Posted by: daddy | March 06, 2009 at 10:05 PM
And since I'm bored...
You guys have probably all heard it before, but it has to do with the great Mathmatician Gauss. He was in some boring gradeschool where the teacher hated his students, and when the teacher got frustrated or upset, he would penalize the kids and have them do mindless math drills. The problem he gave one day was to add up every number from 1 to 100. In E.T. Bell's Men Of Mathmatic's, its written up very cool. While all the other kids start slowly tallying on their slates, young Gauss sits a minute lost in thought, then simply writes down the number _,___ ,and tosses the slate on the teachers desk, then he just sits there bored while all the other kids take hours to get the answer. Bell says the teacher thinks Gauss is a young, hotheaded snot, until he looks at the answer Gauss gave and see's it's correct. How did he do it?...(next post-down below)
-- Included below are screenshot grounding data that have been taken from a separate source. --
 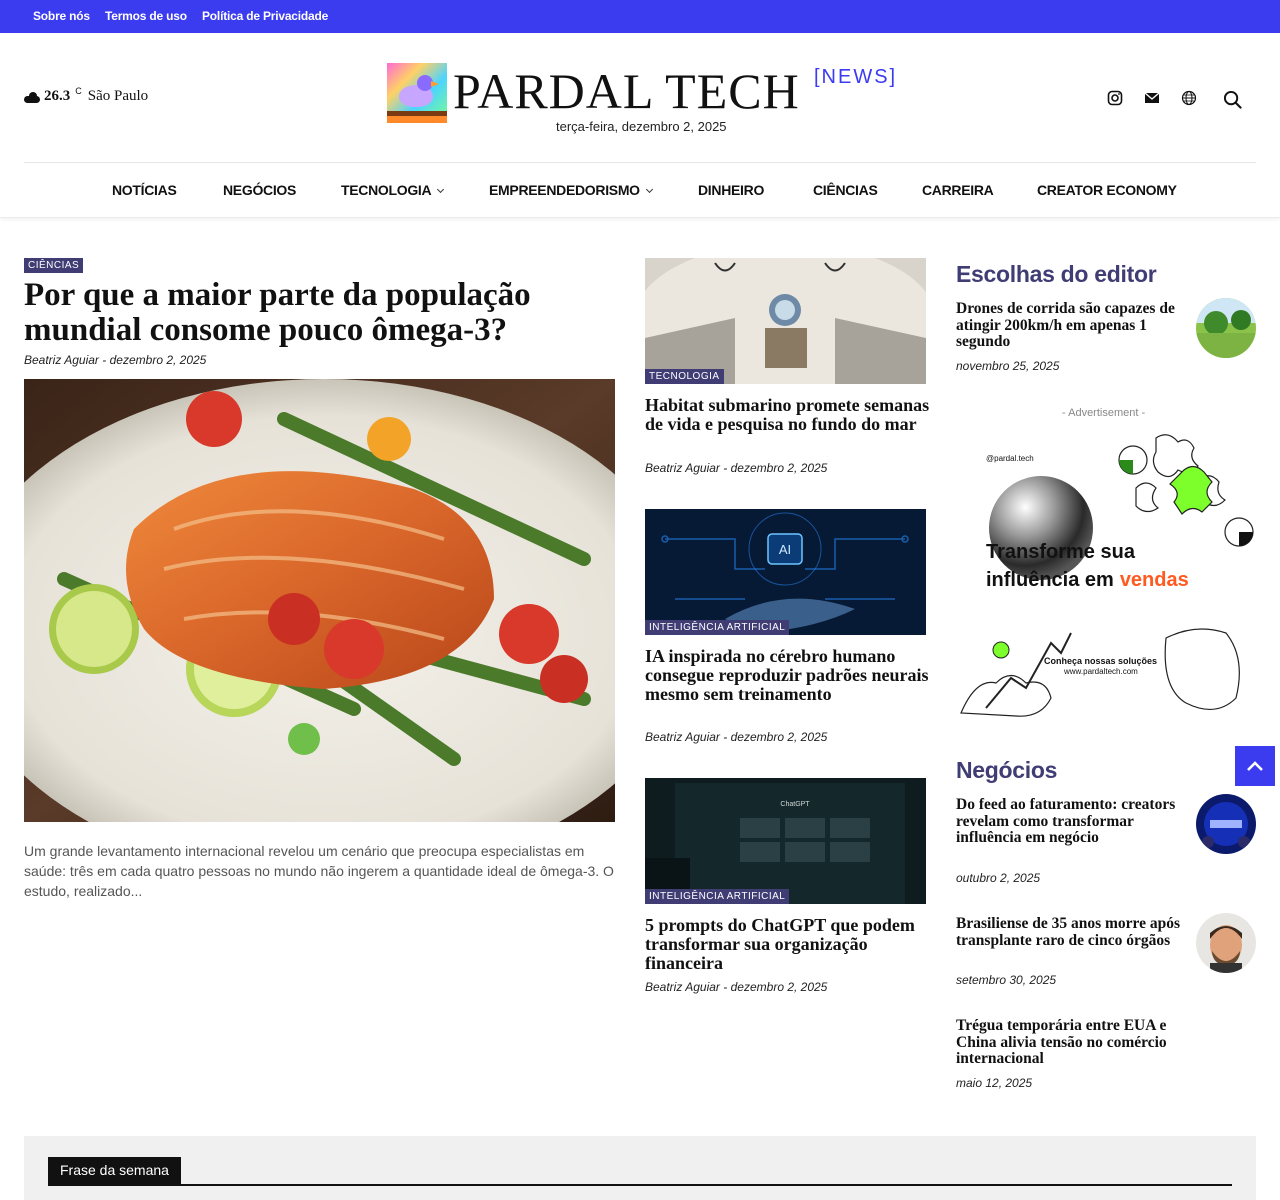 I want to click on scroll-to-top-button, so click(x=1255, y=766).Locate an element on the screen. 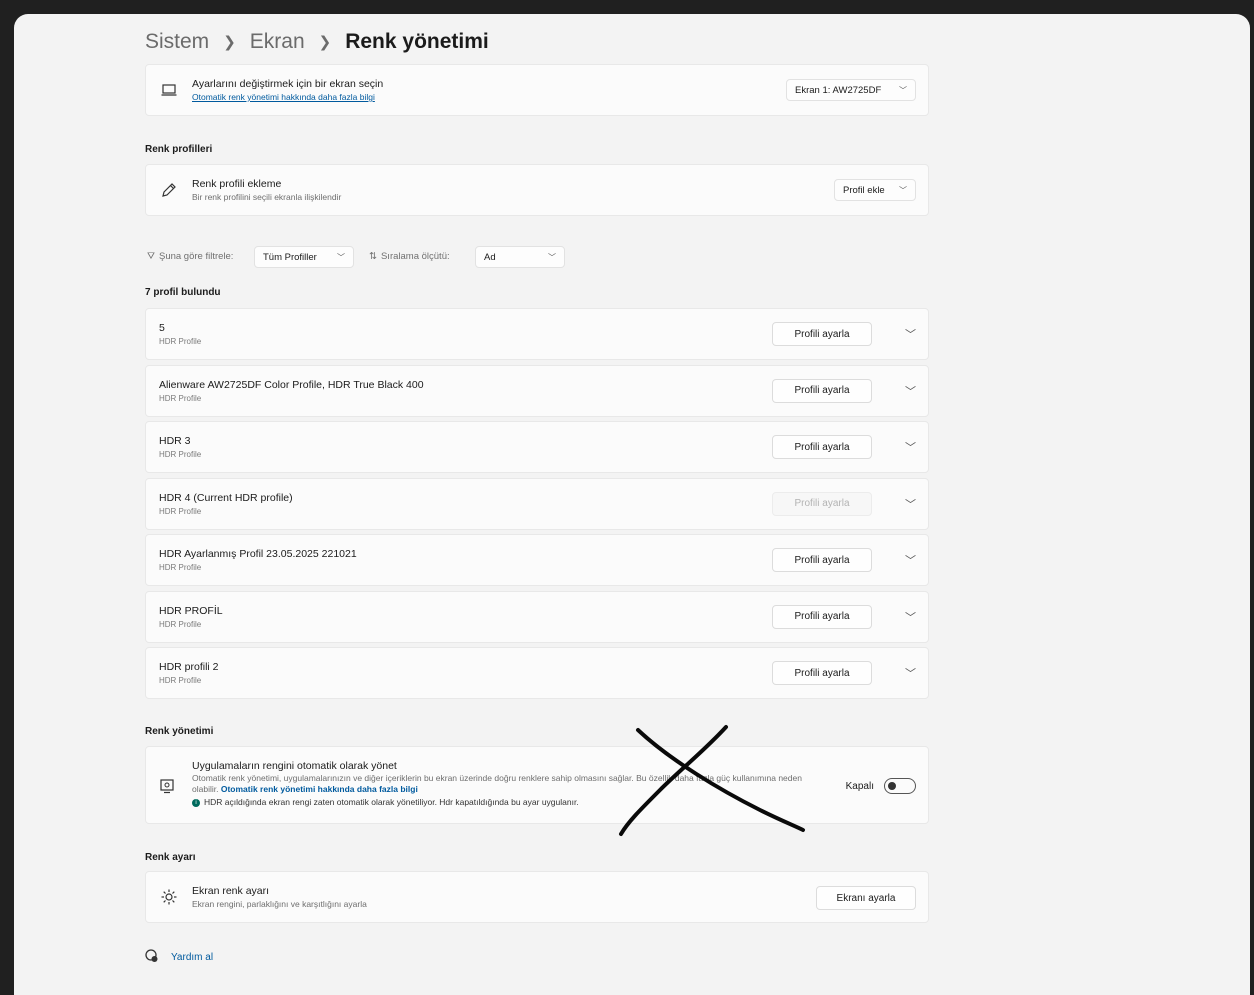 The height and width of the screenshot is (995, 1254). profile-row: HDR 3 HDR Profile Profili ayarla ﹀ is located at coordinates (537, 447).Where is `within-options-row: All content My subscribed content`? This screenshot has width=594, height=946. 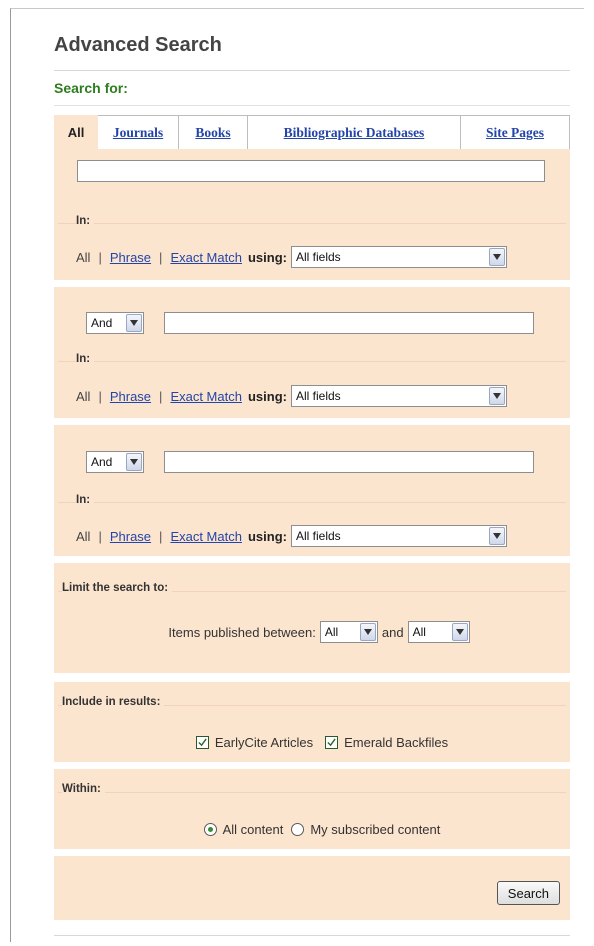 within-options-row: All content My subscribed content is located at coordinates (312, 830).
Posted by: daddy | March 06, 2009 at 10:19 PM
E.T. Bell say's that what Gauss did was the following: Assume the problem was to add up all the numbers from 1 to 10. A simple way for brilliant brains to do that is as follows. In your mind pair the following:
1 + 10 =11
2 + 9 = 11
3 + 8 = 11
4 + 7 = 11
5 + 6 = 11
So now its simply a problem of multiplying 11 x half of the original amount of numbers to be added together. Half of those original 10 numbers is 5, so its simply 11 x 5, and the easy answer, = 55.
Gauss in his head simply saw that:
1 + 100 = 101...all the way down to
50 + 51 = 101.
So he simply took half of the original 100 numbers to be added together (50), multiplied that in his head by 101, and voila, 50 x 101 = 5050. That's what he wrote on his slate, thats what amazed his teacher, and according to E.T. Bell, that made his teacher instantly realize he had at least one brilliant student, and so he befriended him and mentored him and the rest is history. Apologies if you guys have all heard that before, but sometimes it works wonders with 6th graders on schoolbus Fieldtrips, so thats probably why I haven't forgotten it.
Posted by: daddy | March 06, 2009 at 10:35 PM
Fascinating, Daddy.
Thank you so much for those puzzles.
Not that I'll remember anything but the calculator trick...
Posted by: bad | March 06, 2009 at 10:44 PM
I'm not sure that this is a puzzle. It came up during a nightmare I had recently. In my nightmare I'm having an argument with a close personal friend, when she says, "No you only call if it doesn't last 4 hours! Why the hell would anyone call the other way?"
Posted by: MikeS | March 07, 2009 at 12:38 PM
Well its a puzzle to me MikeS but I'll be happy to pick you up some bootleg Viagra in Thailand if you think that would help.